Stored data
-=-=-=-=-

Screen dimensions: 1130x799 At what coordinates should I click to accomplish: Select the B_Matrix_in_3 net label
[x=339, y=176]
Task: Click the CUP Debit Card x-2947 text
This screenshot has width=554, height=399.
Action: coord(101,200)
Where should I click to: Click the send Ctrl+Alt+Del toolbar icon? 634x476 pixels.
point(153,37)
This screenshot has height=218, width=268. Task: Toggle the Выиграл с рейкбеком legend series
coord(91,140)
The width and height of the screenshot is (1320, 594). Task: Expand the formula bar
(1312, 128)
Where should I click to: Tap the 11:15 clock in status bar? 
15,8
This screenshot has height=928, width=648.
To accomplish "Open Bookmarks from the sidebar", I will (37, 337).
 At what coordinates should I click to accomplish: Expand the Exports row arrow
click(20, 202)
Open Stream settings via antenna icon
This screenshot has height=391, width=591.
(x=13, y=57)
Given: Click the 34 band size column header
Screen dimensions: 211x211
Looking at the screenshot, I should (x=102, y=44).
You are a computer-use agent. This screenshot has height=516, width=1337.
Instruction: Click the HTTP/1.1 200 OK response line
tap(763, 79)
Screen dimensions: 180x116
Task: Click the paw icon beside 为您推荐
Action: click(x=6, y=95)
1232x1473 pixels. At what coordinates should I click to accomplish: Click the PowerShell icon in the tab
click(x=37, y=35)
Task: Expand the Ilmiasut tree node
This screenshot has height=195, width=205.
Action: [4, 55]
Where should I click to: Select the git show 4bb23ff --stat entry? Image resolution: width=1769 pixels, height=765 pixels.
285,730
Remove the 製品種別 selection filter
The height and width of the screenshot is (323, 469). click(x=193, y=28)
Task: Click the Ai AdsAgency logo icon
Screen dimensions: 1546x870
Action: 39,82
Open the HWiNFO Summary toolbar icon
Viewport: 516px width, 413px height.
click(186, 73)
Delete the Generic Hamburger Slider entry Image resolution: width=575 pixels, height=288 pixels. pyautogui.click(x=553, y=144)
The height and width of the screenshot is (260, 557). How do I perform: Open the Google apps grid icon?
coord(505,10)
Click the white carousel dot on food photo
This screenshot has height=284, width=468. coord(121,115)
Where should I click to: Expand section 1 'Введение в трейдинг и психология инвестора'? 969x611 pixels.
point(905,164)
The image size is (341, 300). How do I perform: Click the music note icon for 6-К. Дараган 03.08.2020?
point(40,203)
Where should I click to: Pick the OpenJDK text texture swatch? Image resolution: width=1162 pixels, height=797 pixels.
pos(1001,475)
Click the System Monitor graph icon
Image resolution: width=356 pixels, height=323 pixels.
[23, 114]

-=-=-=-=-

- _Problem details_: Only the lines from the one containing "Click the white carousel dot on food photo" through the final line of the data belong in the answer, repeated exactly.

- _Result_:
Click the white carousel dot on food photo
This screenshot has height=284, width=468. coord(121,115)
Where should I click to: Expand section 1 'Введение в трейдинг и психология инвестора'? 969x611 pixels.
point(905,164)
The image size is (341, 300). How do I perform: Click the music note icon for 6-К. Дараган 03.08.2020?
point(40,203)
Where should I click to: Pick the OpenJDK text texture swatch? Image resolution: width=1162 pixels, height=797 pixels.
pos(1001,475)
Click the System Monitor graph icon
Image resolution: width=356 pixels, height=323 pixels.
[23, 114]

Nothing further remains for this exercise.